Teringat masa kecilku kau peluk dan kau manja
Indahnya saat itu buatku melambung
Disisimu terngiang hangat napas segar harum tubuhmu
Kau tuturkan segala mimpi-mimpi serta harapanmu
“Ragil, Bapak berangkat dulu ya…”, pamitnya ketika aku sedang asik bermain di tetangga sebelah. Aku segera menggamit tangan Bapak dan menciumnya. Tapi aku tak melepaskan tanggan Bapak, aku menatapnya.

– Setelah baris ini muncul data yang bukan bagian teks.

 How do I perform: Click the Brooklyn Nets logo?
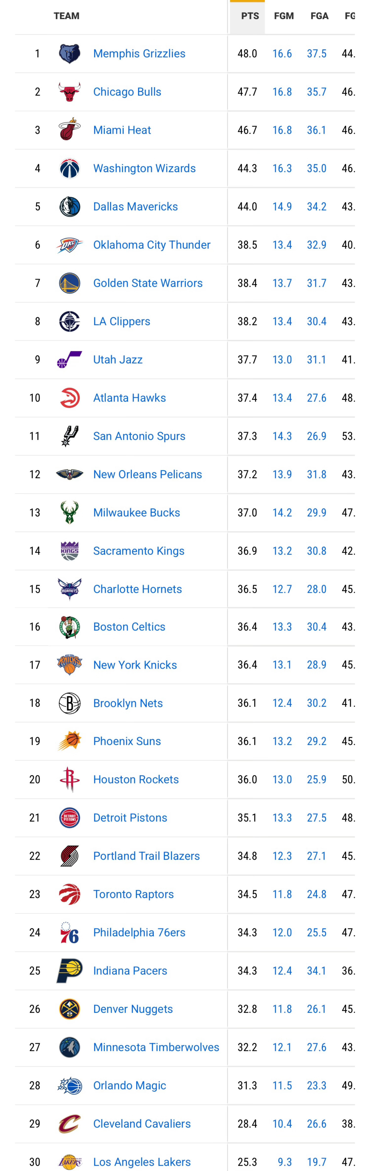pyautogui.click(x=70, y=703)
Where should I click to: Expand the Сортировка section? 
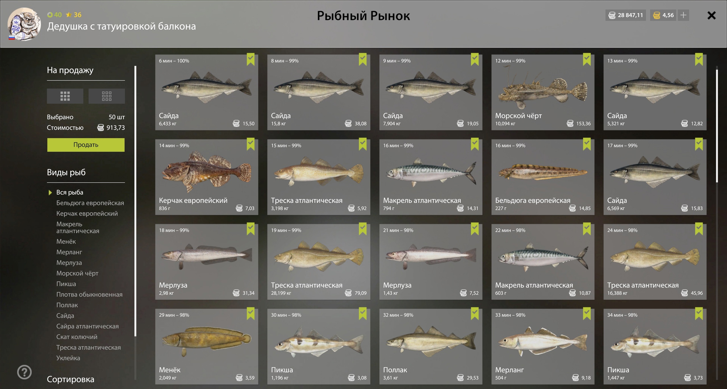click(x=70, y=379)
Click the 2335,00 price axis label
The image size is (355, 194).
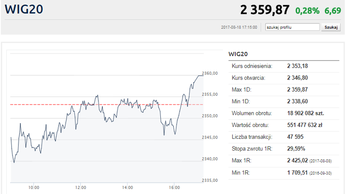click(x=210, y=180)
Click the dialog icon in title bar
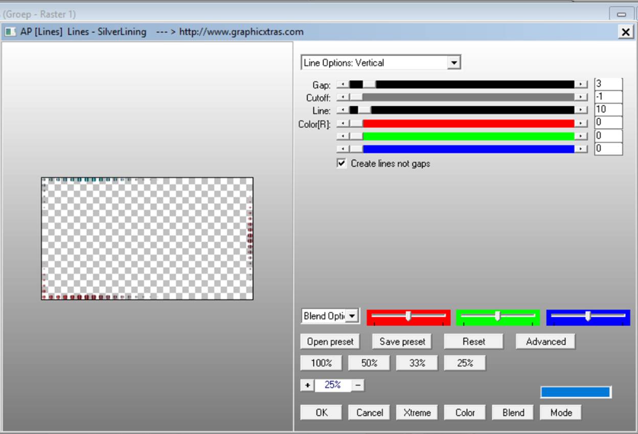Image resolution: width=638 pixels, height=434 pixels. point(10,32)
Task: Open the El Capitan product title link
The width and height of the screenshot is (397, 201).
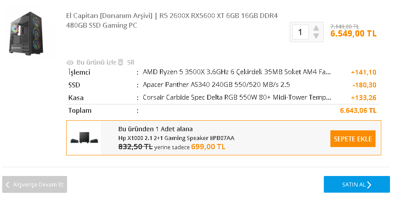Action: tap(171, 21)
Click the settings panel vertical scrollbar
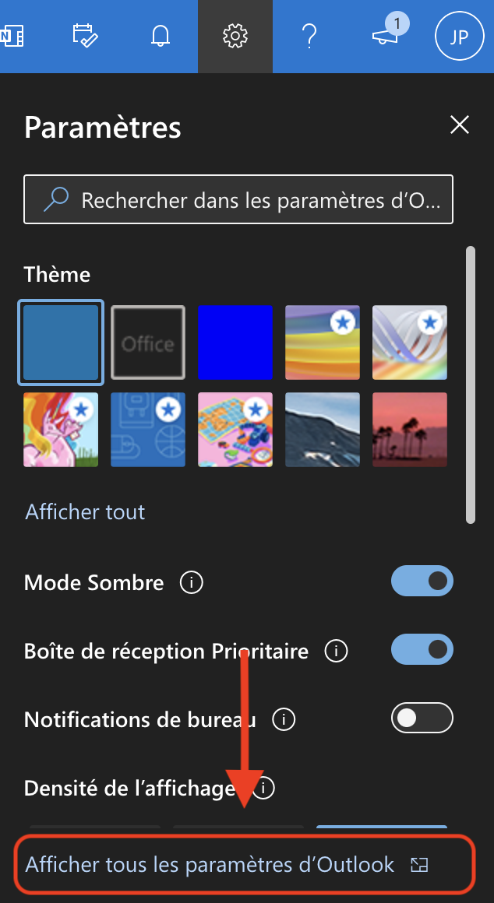The width and height of the screenshot is (494, 903). tap(470, 385)
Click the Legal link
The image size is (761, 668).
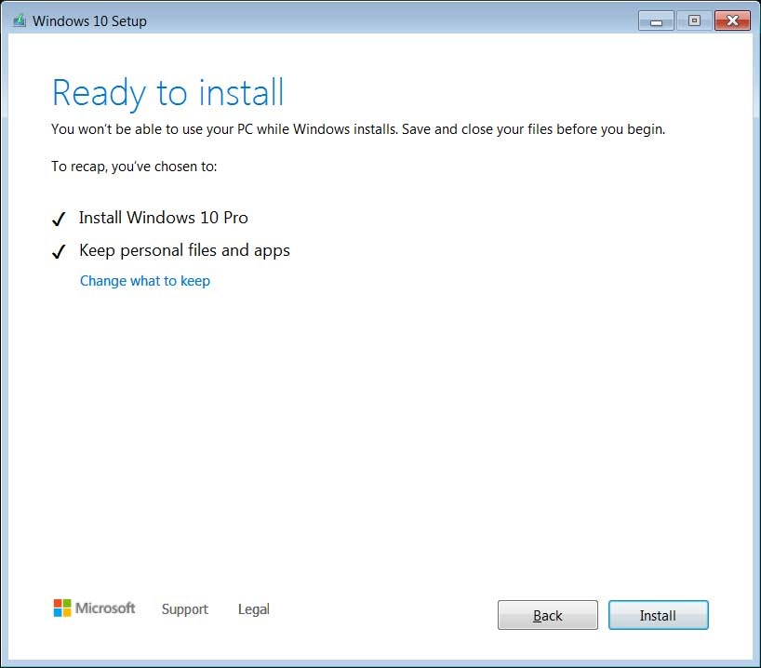(x=253, y=609)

“Pak, aku kok nggak sekolah? Itu Mbak Dee sekolah,” aku menunjuk ke arah teman main ku yang tinggal di seberang rumah.
Bapak dengan kalem menjawab, “Ragil main aja dulu sepuasnya, nanti kalau sudah puas baru Ragil sekolah.” Bapak membelai kepalaku sayang seraya mengucapkan kalimat tadi. Lalu mencium keningku dan menyuruhku kembali bermain. Bapak tak pernah menjelaskan padaku bahwa Bapak telah mempersiapkanku untuk menjadi yang terbaik. Bapak lalu menaiki motornya dan menyalakannya. Dan tak pernah lupa, Bapak selalu melambaikan tangannya dan tersenyum sebelum melaju bersama motor vespa kesayangannya. Aku? Aku kembali asik bermain di tetangga ku.

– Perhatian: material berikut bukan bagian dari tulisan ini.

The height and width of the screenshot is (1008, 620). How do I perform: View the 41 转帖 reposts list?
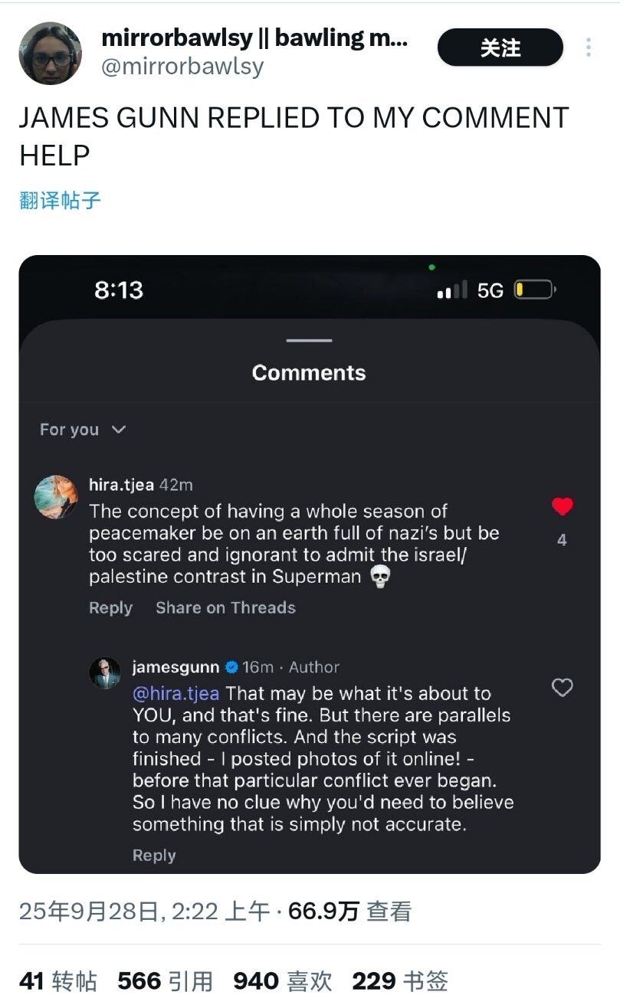point(57,981)
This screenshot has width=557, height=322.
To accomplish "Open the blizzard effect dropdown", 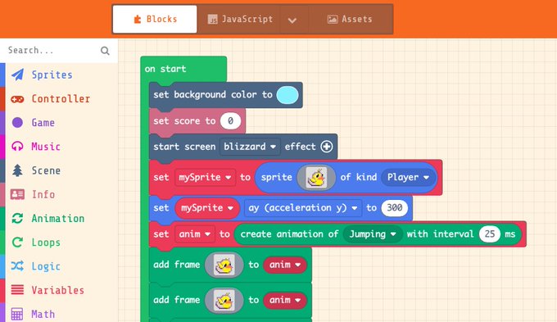I will point(250,147).
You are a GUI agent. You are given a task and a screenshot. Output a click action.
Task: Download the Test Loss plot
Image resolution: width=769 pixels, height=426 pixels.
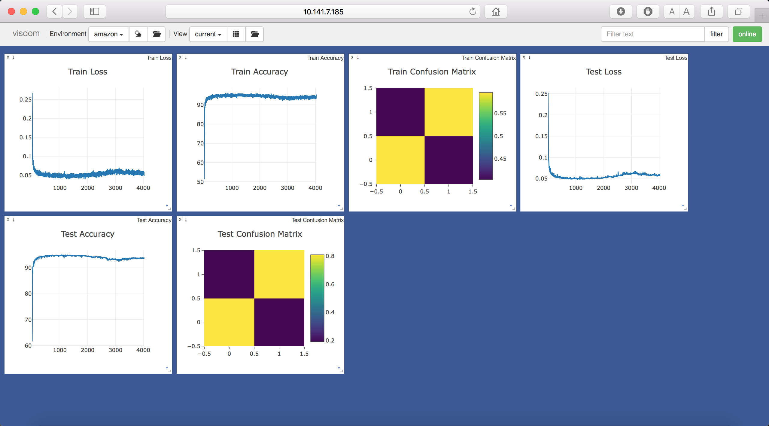529,57
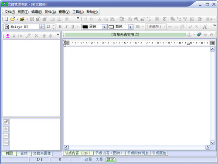Click the New document icon

7,19
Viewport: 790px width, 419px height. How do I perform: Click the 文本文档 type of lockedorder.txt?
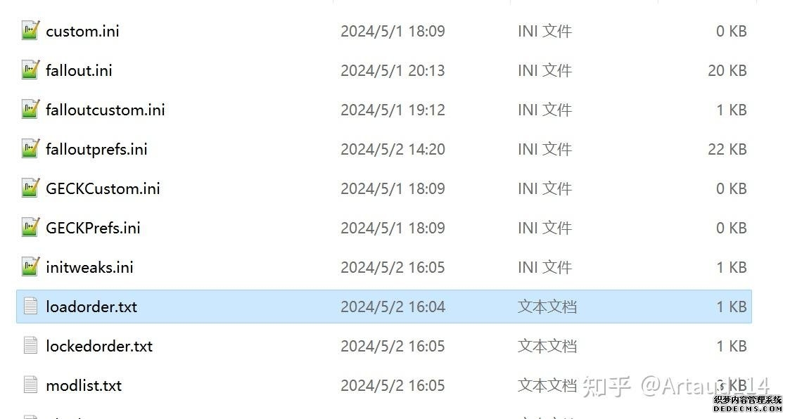click(547, 346)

Bapak begitu mencintai dan memanjakanku. Setidaknya itu yang dikatakan oleh orang-orang disekitar kita. Dan aku pun merasakannya. Bapak selalu menuruti apa yang aku minta. Meski kadang tertunda, tetapi selalu dipenuhinya. Bapak tak pernah pergi sendirian, selalu denganku. Tanpa ibuk. Inilah yang kadang membuat ibuk cemburu. Bapak lebih memilih mengajakku daripada Ibuk untuk urusan jalan-jalan. Bapak tak pernah meninggalkanku, bahkan ketika bekerja pun, saat ada waktu luang dan tidak terlalu banyak pekerjaan Bapak pasti mengajakku. Oh ya, Bapak adalah seorang guru SD di pelosok desa. Sekolah Bapak saat itu cukup jauh dari rumah, kurang lebih 15km.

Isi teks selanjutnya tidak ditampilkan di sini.